A spin-off of the annual World University Rankings, the ranking listed the top 100 schools and was determined by an invitation-only survey sent out to different scholars in their respective fields. Although the survey is based on subjective opinions, respondents with an average of 17 years in higher education were asked to name up to 15 schools based on a provided questionaire. In response to the survey, which was carried out last March and April and distributed in 10 languages, they received 16,639 replies from 144 countries.
The responses came from scholars in a variety of disciplines: 22.1 percent came from the social sciences, 21.3 percent from engineering and technology, 18 percent from the physical sciences and 10.5 percent from arts and humanities. Thirty-three percent hailed from North America, 17 percent from Western Europe, 12 percent from East Asia, 10 percent from Australia and Oceania, 6 percent from Eastern Europe, 5 percent from South America and 5 percent from the Middle East.
The ranking is meant to classify universities based on factors other than academics. Reputation, THE says, can be just as important when determining the “best” schools.
“Reputation is subjective, nebulous and hard to pin down, but it matters deeply in a highly competitive global marketplace,”said THE representative Fran Langdon, senior account executive at Van Communications. “An institution’s prestige is both a sign of its success, in the fields of teaching and research, and a crucial driver of its future success,” she said.
“Reputation can be lost very quickly, and old higher education powers can not rest on their laurels,” she said.
According to Langdon, the respondents may appreciate global efforts on the part of the universities, although there is no specific survey question dedicated to a global outlook.
NYU spokesperson Philip Lentz attributes NYU’s rank increase to the university’s continued efforts to expand as a global institute.

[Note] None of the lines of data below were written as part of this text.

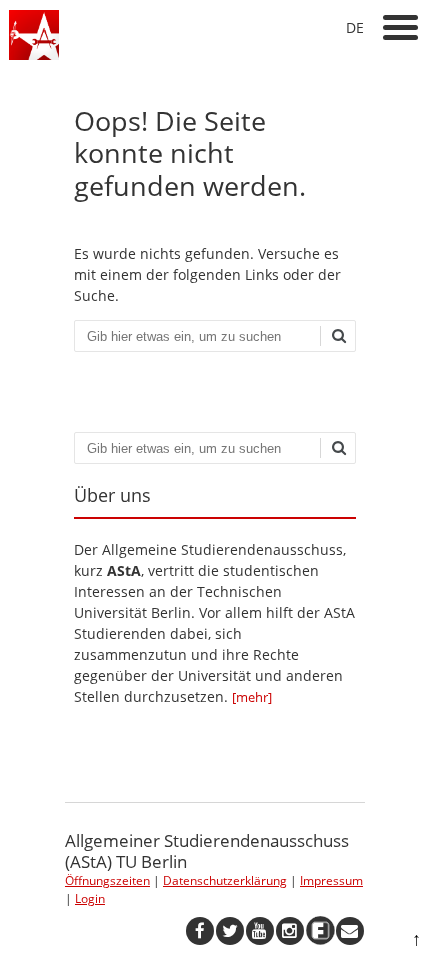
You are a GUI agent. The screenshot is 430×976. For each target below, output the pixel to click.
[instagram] (290, 931)
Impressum (331, 880)
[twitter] (230, 931)
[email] (350, 931)
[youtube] (260, 931)
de (355, 27)
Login (90, 898)
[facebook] (200, 931)
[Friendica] (320, 931)
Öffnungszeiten (107, 880)
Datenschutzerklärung (225, 880)
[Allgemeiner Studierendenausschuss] (34, 54)
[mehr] (252, 697)
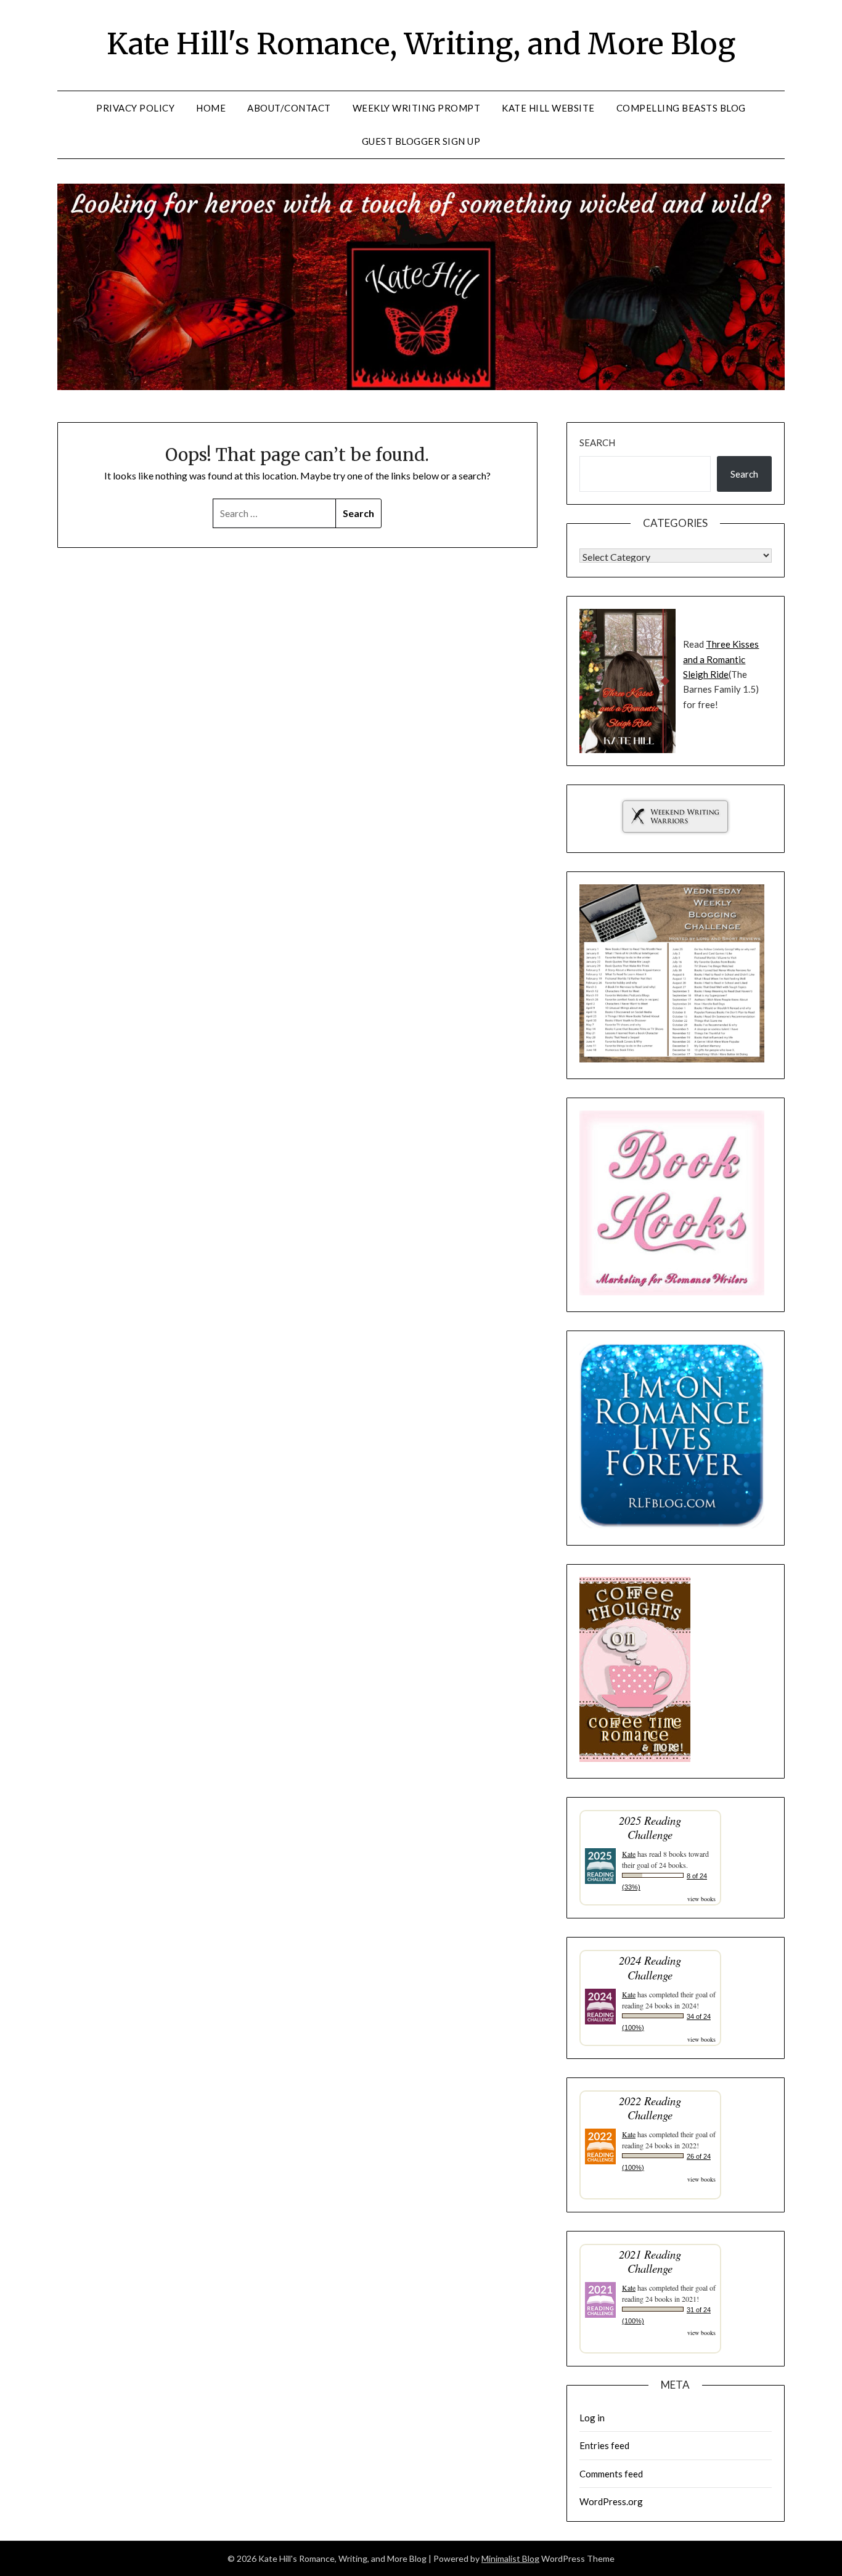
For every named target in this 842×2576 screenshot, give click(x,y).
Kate (629, 1854)
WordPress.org (611, 2501)
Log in (592, 2417)
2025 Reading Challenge (650, 1827)
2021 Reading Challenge (650, 2261)
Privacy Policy (135, 107)
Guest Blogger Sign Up (421, 141)
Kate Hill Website (548, 107)
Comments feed (611, 2473)
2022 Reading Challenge (650, 2107)
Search (597, 442)
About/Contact (289, 107)
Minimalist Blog (510, 2558)
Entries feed (604, 2445)
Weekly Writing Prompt (417, 107)
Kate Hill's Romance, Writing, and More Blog (421, 43)
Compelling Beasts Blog (681, 107)
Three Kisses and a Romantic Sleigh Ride (721, 659)
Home (211, 107)
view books (701, 1898)
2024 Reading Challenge (650, 1967)
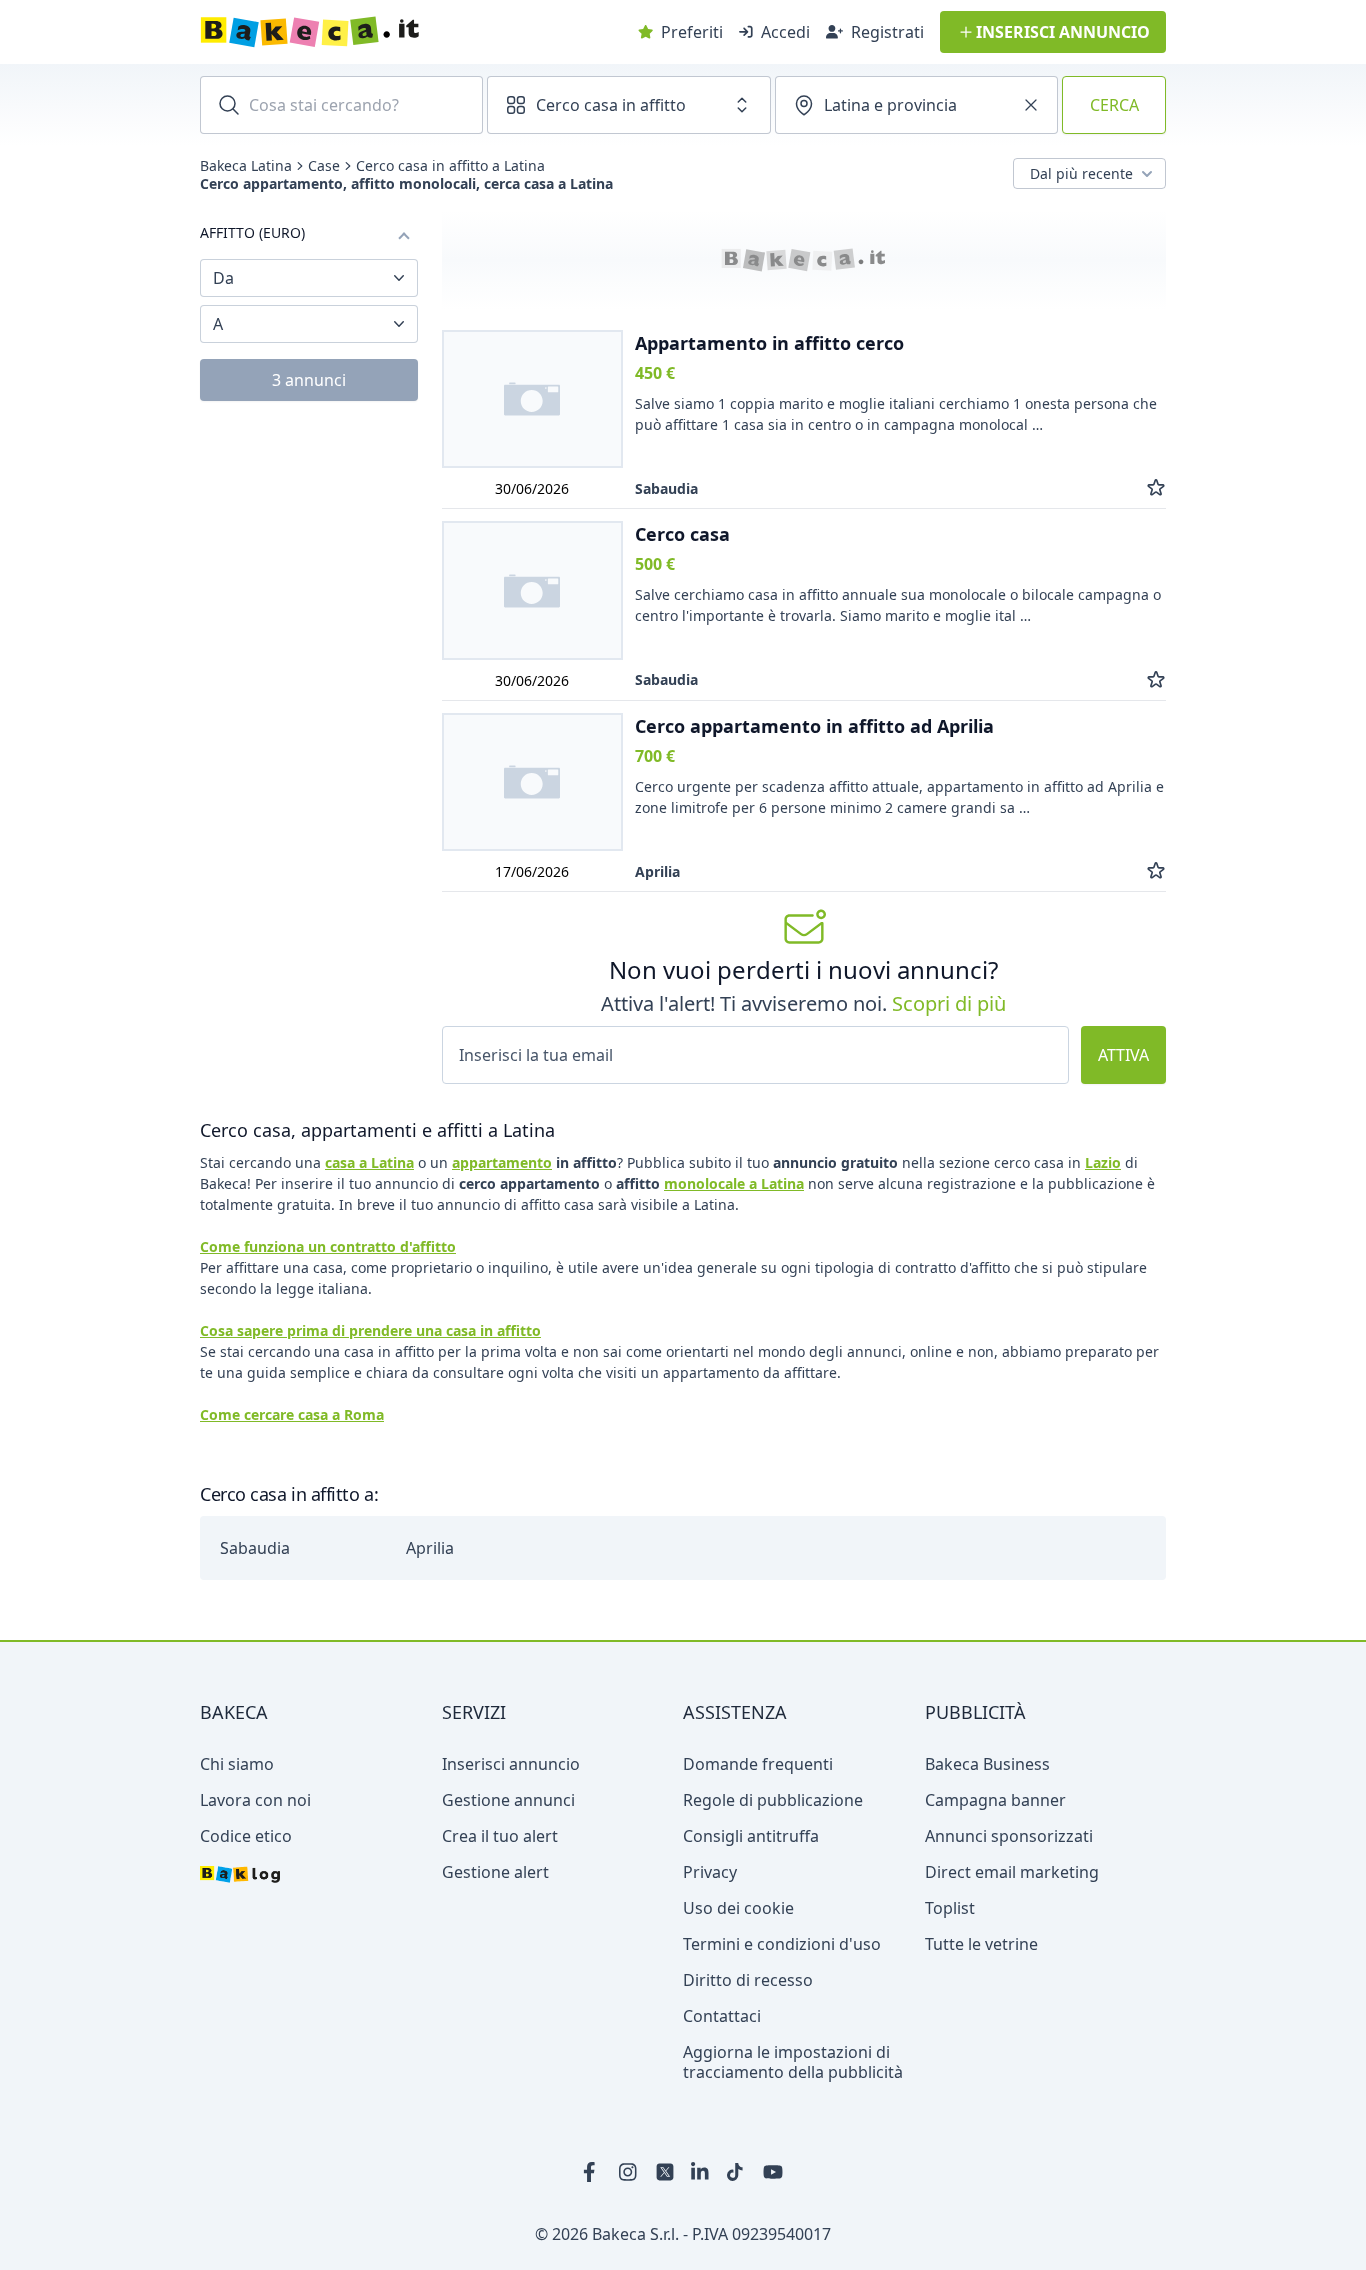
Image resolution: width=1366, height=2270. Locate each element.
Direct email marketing (1012, 1872)
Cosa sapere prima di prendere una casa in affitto (370, 1330)
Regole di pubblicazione (773, 1800)
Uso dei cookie (738, 1908)
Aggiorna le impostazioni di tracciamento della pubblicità (793, 2062)
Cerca (1114, 105)
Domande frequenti (758, 1764)
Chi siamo (237, 1764)
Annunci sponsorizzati (1009, 1836)
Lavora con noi (255, 1800)
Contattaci (722, 2016)
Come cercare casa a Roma (292, 1414)
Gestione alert (495, 1872)
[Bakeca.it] (381, 32)
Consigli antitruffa (751, 1836)
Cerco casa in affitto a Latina (450, 166)
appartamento (502, 1162)
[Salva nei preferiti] (1156, 488)
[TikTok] (737, 2172)
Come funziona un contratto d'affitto (328, 1246)
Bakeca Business (987, 1764)
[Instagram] (629, 2172)
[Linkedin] (701, 2172)
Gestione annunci (508, 1800)
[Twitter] (665, 2172)
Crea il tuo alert (500, 1836)
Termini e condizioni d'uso (782, 1944)
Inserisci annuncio (511, 1764)
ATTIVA (1123, 1055)
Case (324, 166)
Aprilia (430, 1548)
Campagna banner (995, 1800)
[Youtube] (773, 2172)
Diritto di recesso (748, 1980)
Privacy (710, 1872)
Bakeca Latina (246, 166)
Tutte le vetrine (981, 1944)
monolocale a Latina (734, 1183)
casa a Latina (369, 1162)
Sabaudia (255, 1548)
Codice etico (246, 1836)
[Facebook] (593, 2172)
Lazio (1103, 1162)
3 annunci (309, 380)
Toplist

NYU currently operates 14 sites on six continents, including degree-granting campuses in New York and Abu Dhabi.
“The university generally views rankings skeptically — universities are so different, meaningfully ranking them seems a profound challenge,” said Lentz. “However, like the admissions [results] we recently announced, NYU’s movement in the Times Higher Education rankings probably does reflect the upward trajectory of our reputation and the prominence we are enjoying from the creation of our global network.”
Despite NYU’s rise in rankings, it still does not compare to the top five colleges on the list. Harvard University in first place received 100 percent for their overall score, Massachusetts Institute of Technology had 87.6 and NYU had 10.8.